* START Document *

PyAV-Org / PyAV

Pythonic bindings for FFmpeg's libraries.
https://pyav.basswood-io.com/
BSD 3-Clause "New" or "Revised" License
2.54k stars 366 forks source link

Make VideoFrame.from_numpy_buffer support buffers with padding #1635

Closed davidplowman closed 2 weeks ago

davidplowman commented 2 weeks ago

This is the last PR after which Raspberry Pi should be able to revert back to the standard mainline PyAV distribution.

To explain the background for this PR:

The Raspberry Pi camera stack uses lots of hardware accelerators, and these have alignment requirements for the start of every image row. This means that the images it spits out normally have padding at the end of each row. libav is perfectly capable of using these buffers directly so long as we set its linesize values correctly. That's what most of this PR is about.

VideoFrame.from_numpy_buffer is extended to accept buffers where the pixel rows are contiguous, but the image as a whole (because of the padding on the end) isn't. I'm detecting contiguous pixel rows by looking at the array's strides. The last one or two values here allow us to deduce this. We very much prefer from_numpy_buffer over from_ndarray because from_ndarray copies image buffers - and these operations are really expensive for us.

I've also taken over the calculation of the linesizes directly, rather than calling another function. The values can be deduced pretty much directly from the array strides in all cases, and this solves the problem where, when there's padding, the array width (times bytes_per_pixel) is no longer the correct value - the underlying stride always is.

There's one final gotcha, which is yuv420p images (which are common for us). Here too we usually have padding. For the Y channel, the padding is at the end (as normal). But for the UV rows (the bottom third of the buffer), half the padding appears in the middle of the buffer row, and the other half at the end. This means applications can't create a "view" on this buffer which omits the padding (as they can with the RGB buffer types).

* END Document *
* START Extracted information *

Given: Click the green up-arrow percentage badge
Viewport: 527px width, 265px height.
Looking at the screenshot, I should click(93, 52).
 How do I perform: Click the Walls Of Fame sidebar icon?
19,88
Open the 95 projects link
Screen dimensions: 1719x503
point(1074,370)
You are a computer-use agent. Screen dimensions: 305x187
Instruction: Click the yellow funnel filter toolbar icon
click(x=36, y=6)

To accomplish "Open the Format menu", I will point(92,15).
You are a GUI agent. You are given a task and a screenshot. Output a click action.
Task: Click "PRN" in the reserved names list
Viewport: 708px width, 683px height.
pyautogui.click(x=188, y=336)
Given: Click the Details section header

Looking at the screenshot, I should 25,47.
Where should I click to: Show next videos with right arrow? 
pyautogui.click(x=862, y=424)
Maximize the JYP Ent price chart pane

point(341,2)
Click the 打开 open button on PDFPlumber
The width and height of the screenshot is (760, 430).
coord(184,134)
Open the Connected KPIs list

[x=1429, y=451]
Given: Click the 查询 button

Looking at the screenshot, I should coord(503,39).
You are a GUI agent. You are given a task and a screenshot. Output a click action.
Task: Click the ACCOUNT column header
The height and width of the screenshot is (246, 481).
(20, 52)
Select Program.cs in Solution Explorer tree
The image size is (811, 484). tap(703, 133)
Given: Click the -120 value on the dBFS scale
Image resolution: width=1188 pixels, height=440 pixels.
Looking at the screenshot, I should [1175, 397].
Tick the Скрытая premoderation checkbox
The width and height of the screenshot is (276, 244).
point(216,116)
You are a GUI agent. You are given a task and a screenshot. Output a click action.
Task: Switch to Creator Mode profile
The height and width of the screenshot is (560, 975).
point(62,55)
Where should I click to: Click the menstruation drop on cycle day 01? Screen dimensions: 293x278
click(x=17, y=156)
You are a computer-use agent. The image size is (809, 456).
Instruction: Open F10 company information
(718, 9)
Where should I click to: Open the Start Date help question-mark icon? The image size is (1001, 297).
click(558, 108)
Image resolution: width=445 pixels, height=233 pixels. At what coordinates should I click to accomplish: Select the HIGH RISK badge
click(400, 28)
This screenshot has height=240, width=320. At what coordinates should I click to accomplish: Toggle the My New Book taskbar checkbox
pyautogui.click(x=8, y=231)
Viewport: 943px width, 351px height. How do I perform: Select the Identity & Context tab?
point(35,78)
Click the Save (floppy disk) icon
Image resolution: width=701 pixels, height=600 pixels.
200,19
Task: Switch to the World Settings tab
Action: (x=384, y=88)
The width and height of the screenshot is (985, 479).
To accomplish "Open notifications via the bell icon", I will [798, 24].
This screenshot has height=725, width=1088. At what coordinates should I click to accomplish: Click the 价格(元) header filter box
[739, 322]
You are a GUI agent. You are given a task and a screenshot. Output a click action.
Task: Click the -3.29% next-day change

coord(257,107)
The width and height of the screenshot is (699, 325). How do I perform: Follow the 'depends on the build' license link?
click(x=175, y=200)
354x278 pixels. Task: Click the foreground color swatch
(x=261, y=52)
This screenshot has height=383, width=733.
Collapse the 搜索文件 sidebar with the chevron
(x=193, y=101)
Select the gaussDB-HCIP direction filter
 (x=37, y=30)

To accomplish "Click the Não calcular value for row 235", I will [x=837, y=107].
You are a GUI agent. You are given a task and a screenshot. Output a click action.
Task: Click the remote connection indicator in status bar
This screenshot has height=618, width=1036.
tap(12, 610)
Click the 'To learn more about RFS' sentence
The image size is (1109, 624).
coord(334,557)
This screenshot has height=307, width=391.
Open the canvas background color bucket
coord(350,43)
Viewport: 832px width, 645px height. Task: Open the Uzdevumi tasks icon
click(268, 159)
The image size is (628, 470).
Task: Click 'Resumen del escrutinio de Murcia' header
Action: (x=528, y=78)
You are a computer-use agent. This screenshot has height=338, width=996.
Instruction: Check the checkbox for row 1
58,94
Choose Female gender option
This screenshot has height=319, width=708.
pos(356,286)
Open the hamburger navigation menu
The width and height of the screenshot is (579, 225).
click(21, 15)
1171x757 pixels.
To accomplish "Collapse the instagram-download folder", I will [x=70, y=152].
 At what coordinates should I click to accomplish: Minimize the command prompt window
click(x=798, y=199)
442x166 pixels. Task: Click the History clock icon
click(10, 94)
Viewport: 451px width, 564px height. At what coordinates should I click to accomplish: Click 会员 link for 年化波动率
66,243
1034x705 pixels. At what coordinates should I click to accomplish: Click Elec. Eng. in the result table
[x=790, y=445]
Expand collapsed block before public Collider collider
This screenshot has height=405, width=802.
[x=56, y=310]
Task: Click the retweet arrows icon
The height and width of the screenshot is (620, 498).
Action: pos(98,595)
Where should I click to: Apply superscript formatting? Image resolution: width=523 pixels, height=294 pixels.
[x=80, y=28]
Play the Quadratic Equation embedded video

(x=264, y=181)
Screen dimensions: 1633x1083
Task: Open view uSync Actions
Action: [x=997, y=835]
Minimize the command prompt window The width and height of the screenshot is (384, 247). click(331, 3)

* END Extracted information *

Requirements ▸
a. In one to three sentences, explain why the PyAV pull request prefers VideoFrame.from_numpy_buffer over from_ndarray.
b. Answer each question using the PyAV pull request, one line per answer, marked to match:
(i) Under which license is PyAV released?
(ii) What number does the pull request carry?
(iii) In a padded yuv420p buffer, where does the padding fall on the UV rows?
c. Carry on the PyAV pull request text from the point where it stops, in the same technical voice.
The rows play no part in what follows.

Task responses ▸
a. The pull request prefers from_numpy_buffer because from_ndarray copies image buffers. For the Raspberry Pi camera stack, those copy operations are very expensive.

b.
(i) The BSD 3-Clause "New" or "Revised" License.
(ii) #1635.
(iii) Half of it falls in the middle of the buffer row and the other half at the end.

c.
Instead, we have to let applications pass in the buffer with all the padding, and give us a separate width parameter which tells us what's usable. Obviously I've made width optional, defaulting to the previous behaviour. Again, so long as libav has the correct width and linesize values, it handles these buffers correctly.

I've checked that to_ndarray works correctly on all these buffers (by removing the padding), and added quite a few extra tests to check that these new types of buffer are behaving as expected. I also added support for 32-bit RGBA types, which again are quite common for Raspberry Pi users.

I hope that all makes sense! If there's anything to discuss, or which you'd like me to look at again, I'm of course very happy to do so.

Thanks very much for your help in getting our various changes merged into mainline PyAV!

davidplowman commented 2 weeks ago

@WyattBlue Thanks very much! Just one last question - do you have a timetable yet for when the next PyAV release will be? No hurry, it's just so that I know when to keep an eye open so that I can release the necessary changes at the Raspberry Pi end.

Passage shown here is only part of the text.